Eine größere Bedeutung sollte nach Ansicht der Grünen auch das Leseclub-Zertifikat der Stadtbibliothek im Zeugnis erhalten. 500 Teilnehmer im Alter von 10 bis 16 Jahren hat der Sommerleseclub nach Angaben von Barbara Lison zuletzt verzeichnet. Fast 40 Prozent davon sind Jungen. Die Stadtbibliothek kauft dafür rund 3000 neue Bücher. Die Leseclub-Teilnehmer dürfen diese vorab nutzen. Erst danach gehen die Bücher in den allgemeinen Bibliotheksbestand über. „Der Sommerleseclub spornt die Jugendlichen zum Lesen an. Die Teilnahme sollte im Zeugnis vermerkt werden. Das kostet nichts, motiviert aber. Lesen ist ein Schlüssel zum Bildungserfolg. Die Berücksichtigung im Zeugnis würde das unterstreichen“, so Karin Krusche.

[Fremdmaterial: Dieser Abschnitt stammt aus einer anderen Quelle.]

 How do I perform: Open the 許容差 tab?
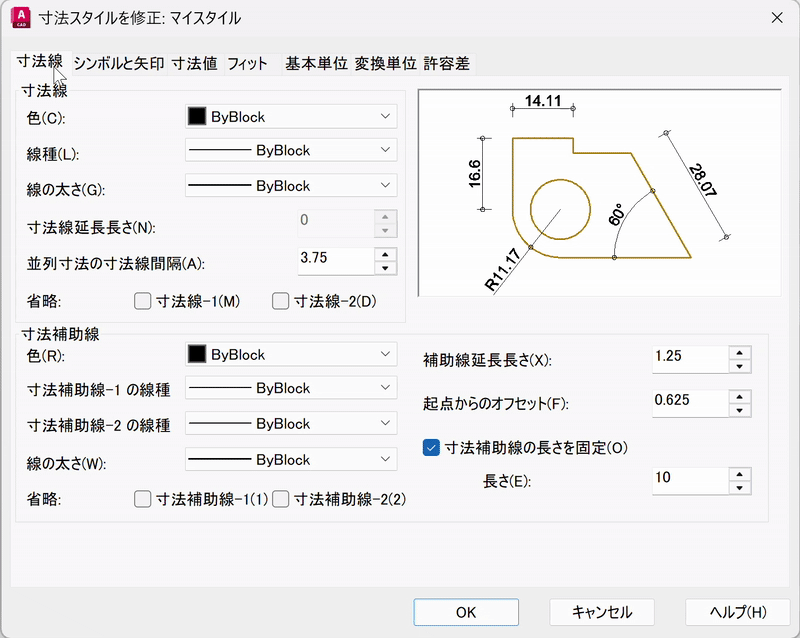(446, 63)
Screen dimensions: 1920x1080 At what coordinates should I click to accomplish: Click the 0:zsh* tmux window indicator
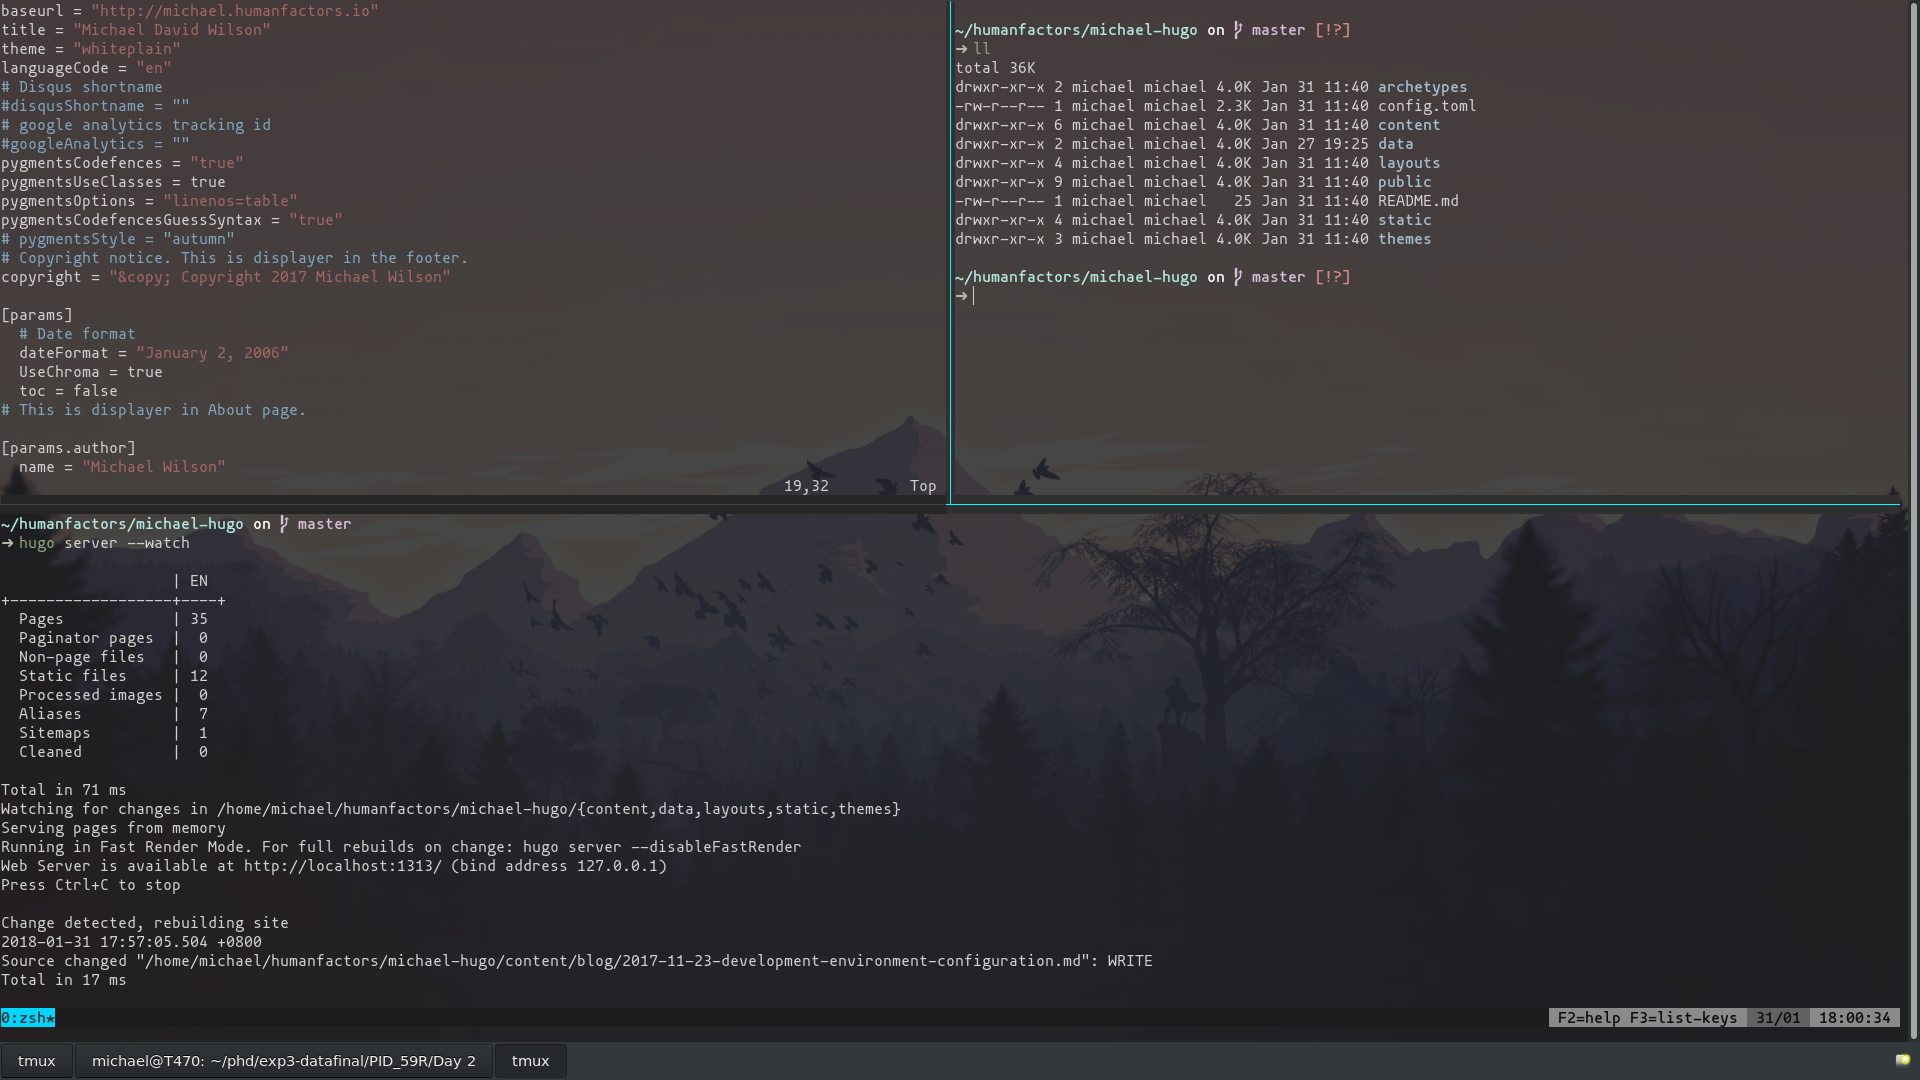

Die kulturpolitische Sprecherin der Grünen erkundigte sich im Gespräch mit der Bibliotheksleitung auch danach, wie die Sonntagsöffnungen angenommen werden. Die Stadtbibliothek darf jährlich an vier verkaufsoffenen Sonntagen und an zwei Sonntagen aus besonderem Anlass in den Stadtteilen öffnen. Die Sonntagsöffnung im April ist auf großes Interesse gestoßen: 850 Besucher in fünf Stunden verzeichnete die Stadtbibliothek. Dabei wurden rund 1600 Medien ausgeliehen und 1200 Medien zurückgebracht. Die Sonntagsöffnung ist damit laut Barbara Lison wirkungsvoller als manch andere Stunden in der Woche. „Einer generellen Sonntagsöffnung steht bisher das Bundesarbeitszeitgesetz entgegen. Dabei kommt sie gerade Eltern mit Kindern entgegen, die sonntags Zeit für einen Bibliotheksbesuch haben. Die Bibliothek ist ein wichtiger Bildungsort, dessen Nutzung am Sonntag ein Gewinn für die Bürger ist. Wir Grünen können uns vorstellen, dass die Stadtbibliothek in Zukunft wesentlich öfter sonntags öffnen darf. Dafür könnte die Bibliothek dann zum Beispiel am wenig genutzten Montagvormittag geschlossen bleiben. So käme auf die Beschäftigten keine zusätzliche Arbeitszeit zu“, unterstreicht Karin Krusche.